Word and element locating material
— Begin —
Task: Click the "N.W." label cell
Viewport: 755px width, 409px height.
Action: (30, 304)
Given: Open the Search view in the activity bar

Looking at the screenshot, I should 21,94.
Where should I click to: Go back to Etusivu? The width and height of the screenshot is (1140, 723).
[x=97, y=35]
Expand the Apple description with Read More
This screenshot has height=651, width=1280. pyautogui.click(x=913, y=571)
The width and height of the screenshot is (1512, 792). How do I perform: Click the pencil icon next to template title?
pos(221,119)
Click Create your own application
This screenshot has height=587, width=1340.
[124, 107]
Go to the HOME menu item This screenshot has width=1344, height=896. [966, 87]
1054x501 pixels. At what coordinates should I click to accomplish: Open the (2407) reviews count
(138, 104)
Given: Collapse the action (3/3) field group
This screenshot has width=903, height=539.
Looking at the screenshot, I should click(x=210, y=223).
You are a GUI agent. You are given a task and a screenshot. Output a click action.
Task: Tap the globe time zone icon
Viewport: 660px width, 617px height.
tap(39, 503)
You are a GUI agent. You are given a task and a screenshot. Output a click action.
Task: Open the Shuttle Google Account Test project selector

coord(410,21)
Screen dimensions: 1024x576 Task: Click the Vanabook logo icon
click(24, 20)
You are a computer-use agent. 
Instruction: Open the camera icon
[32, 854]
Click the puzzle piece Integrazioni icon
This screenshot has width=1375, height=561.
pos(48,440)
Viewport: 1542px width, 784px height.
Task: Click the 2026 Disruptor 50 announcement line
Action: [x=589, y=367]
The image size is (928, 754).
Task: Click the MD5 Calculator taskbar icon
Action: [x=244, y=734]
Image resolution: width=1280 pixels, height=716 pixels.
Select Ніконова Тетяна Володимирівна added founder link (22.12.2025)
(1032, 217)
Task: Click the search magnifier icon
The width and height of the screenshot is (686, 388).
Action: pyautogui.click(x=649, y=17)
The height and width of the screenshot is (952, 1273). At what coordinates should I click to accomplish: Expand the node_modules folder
— End —
_Task requirements_
Rewrite all of the material above, swapping every "GUI agent" for "screen agent" and leaving everything else unchanged.

_Result below_
Task: Click the "N.W." label cell
Viewport: 755px width, 409px height.
Action: (30, 304)
Given: Open the Search view in the activity bar

Looking at the screenshot, I should 21,94.
Where should I click to: Go back to Etusivu? The width and height of the screenshot is (1140, 723).
[x=97, y=35]
Expand the Apple description with Read More
This screenshot has height=651, width=1280. pyautogui.click(x=913, y=571)
The width and height of the screenshot is (1512, 792). How do I perform: Click the pencil icon next to template title?
pos(221,119)
Click Create your own application
This screenshot has height=587, width=1340.
[124, 107]
Go to the HOME menu item This screenshot has width=1344, height=896. [966, 87]
1054x501 pixels. At what coordinates should I click to accomplish: Open the (2407) reviews count
(138, 104)
Given: Collapse the action (3/3) field group
This screenshot has width=903, height=539.
Looking at the screenshot, I should click(x=210, y=223).
You are a screen agent. You are given a task and a screenshot. Output a click action.
Task: Tap the globe time zone icon
Viewport: 660px width, 617px height.
tap(39, 503)
You are a screen agent. You are given a task and a screenshot. Output a click action.
Task: Open the Shuttle Google Account Test project selector

coord(410,21)
Screen dimensions: 1024x576 Task: Click the Vanabook logo icon
click(24, 20)
You are a computer-use agent. 
Instruction: Open the camera icon
[32, 854]
Click the puzzle piece Integrazioni icon
This screenshot has width=1375, height=561.
pos(48,440)
Viewport: 1542px width, 784px height.
Task: Click the 2026 Disruptor 50 announcement line
Action: [x=589, y=367]
The image size is (928, 754).
Task: Click the MD5 Calculator taskbar icon
Action: [x=244, y=734]
Image resolution: width=1280 pixels, height=716 pixels.
Select Ніконова Тетяна Володимирівна added founder link (22.12.2025)
(1032, 217)
Task: Click the search magnifier icon
The width and height of the screenshot is (686, 388).
Action: pyautogui.click(x=649, y=17)
The height and width of the screenshot is (952, 1273). At what coordinates should I click to accomplish: Expand the node_modules folder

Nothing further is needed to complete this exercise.